The GMPE library in hazardlib and the calculators are designed to be extensible, so that it is easy to add a new GMPE class or a new calculator. We routinely add several new GMPEs per release; adding new calculators is less common and it requires more expertise, but it is possible and it has been done several times in the past. In particular it is often easier to add a specific calculator optimized for a given use case rather than complicating the current calculators.

The results of a computation are automatically saved in the datastore and can be exported in a portable format, such as CSV (or XML, for legacy reasons). You can assume that the datastore of version X of the engine will not work with version X + 1. On the contrary, the exported files will likely be same across different versions. It is important to export all of the outputs you are interested in before doing an upgrade, otherwise you would be forced to downgrade in order to be able to export the previous results.

The WebUI provides a REST API that can be used in third party applications: for instance a QGIS plugin could download the maps generated by the engine via the WebUI and display them.
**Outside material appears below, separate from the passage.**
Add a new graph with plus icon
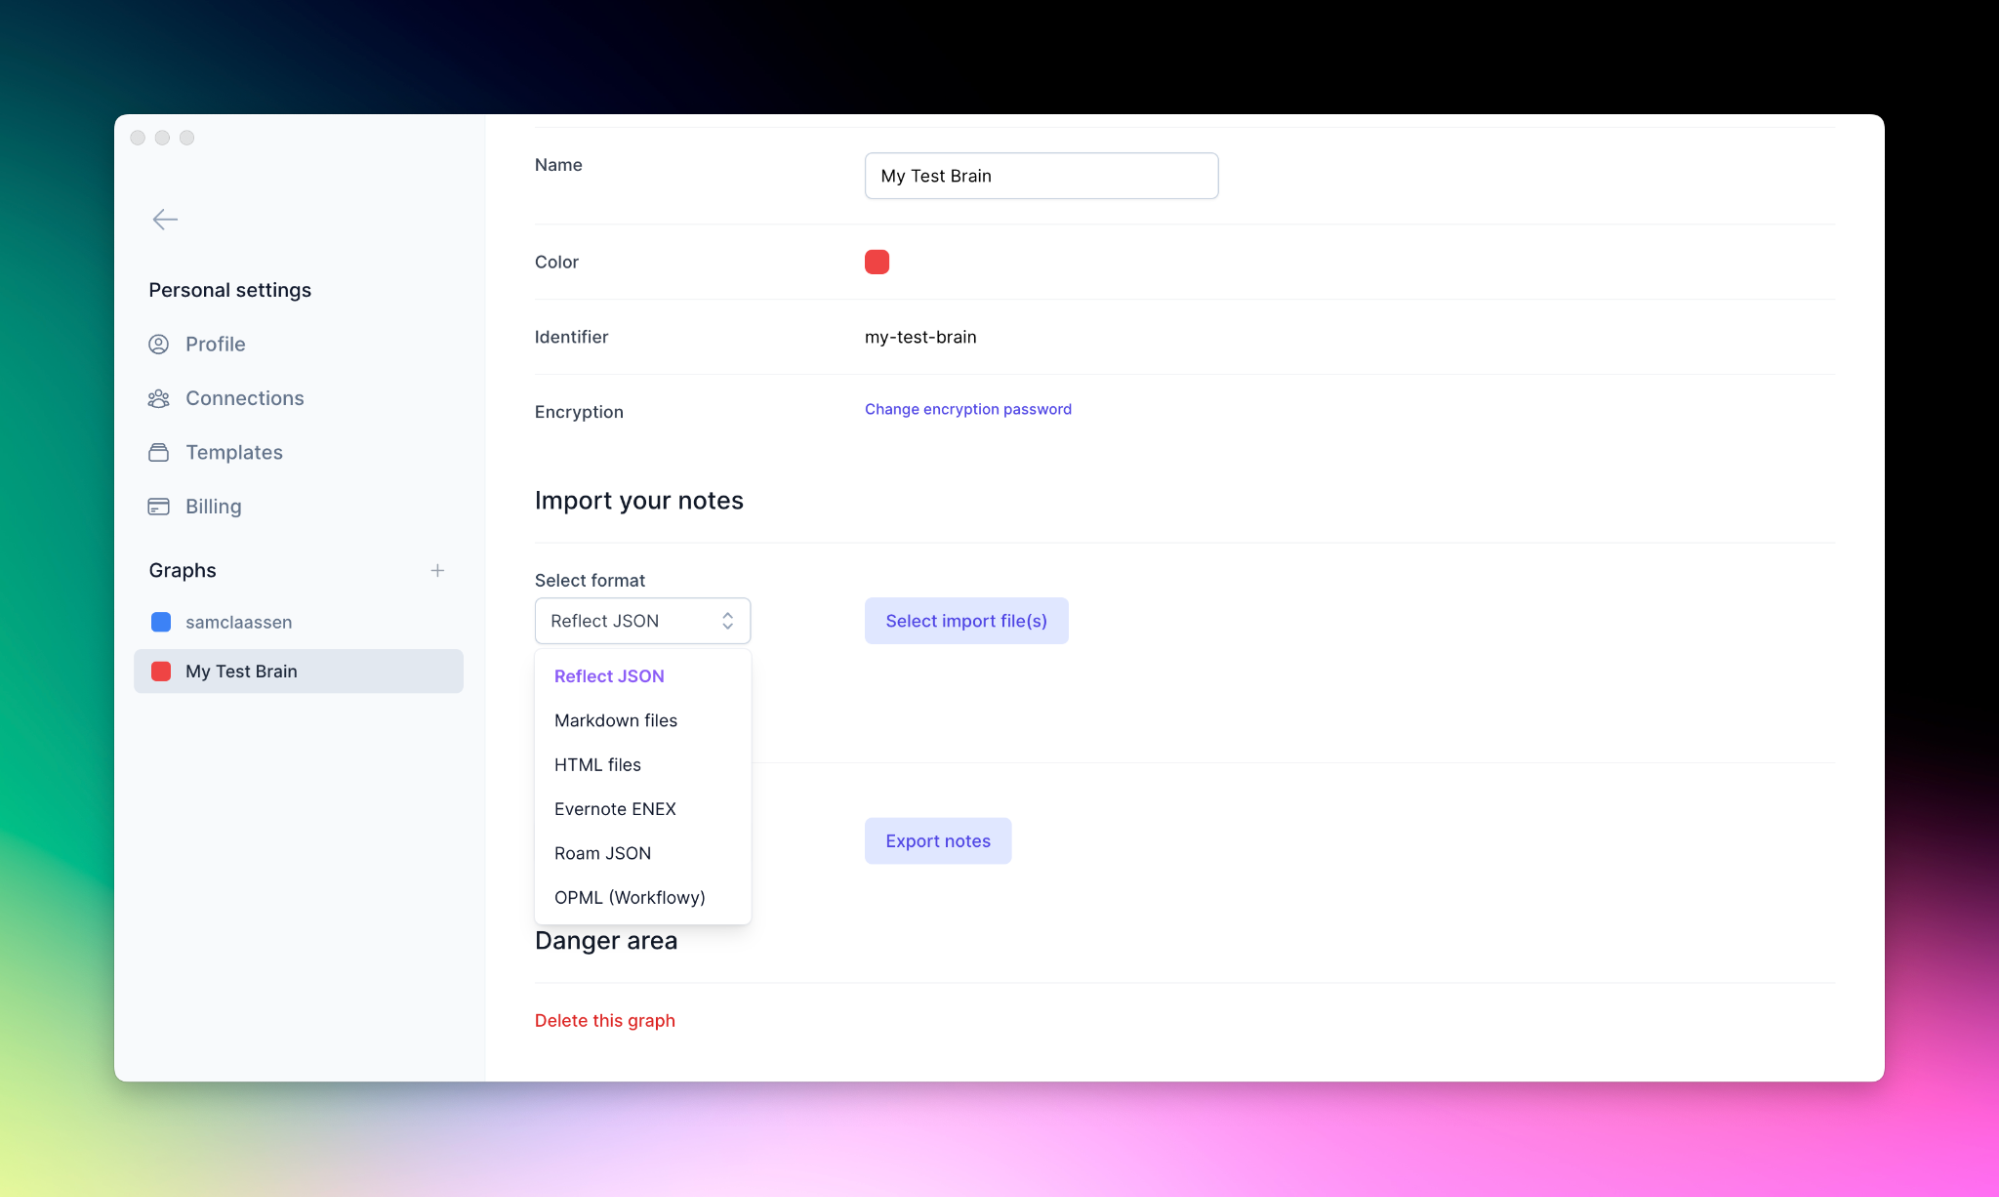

There is lot of functionality in the API which is documented here: https://github.com/gem/oq-engine/blob/master/doc/web-api.md. It is possible to build your own user interface for the engine on top of it, since the API is stable and kept backward compatible.

Design principles

The main design principle has been simplicity: everything has to be as simple as possible (but not simplest). The goal has been to keep the engine simple enough that a single person can understand it, debug it, and extend it without tremendous effort. All the rest comes from simplicity: transparency, ability to inspect and debug, modularity, adaptability of the code, etc. Even efficiency: in the last three years most of the performance improvements came from free, just from removing complications. When a thing is simple it is easy to make it fast. The battle for simplicity is never ending, so there are still several things in the engine that are more complex than they should: we are working on that.

After simplicity the second design goal has been performance: the engine is a number crunching application after all, and we need to run massively parallel calculations taking days or weeks of runtime. Efficiency in terms of computation time and memory requirements is of paramount importance, since it makes the difference between being able to run a computation and being unable to do it. Being too slow to be usable should be considered as a bug.

The third requirement is reproducibility, which is the same as testability: it is essential to have a suite of tests checking that the calculators are providing the expected outputs against a set of predefined inputs. Currently we have thousands of tests which are run multiple times per day in our Continuous Integration environments r(avis, GitLab, Jenkins), split into unit tests, end-to-end tests and long running tests.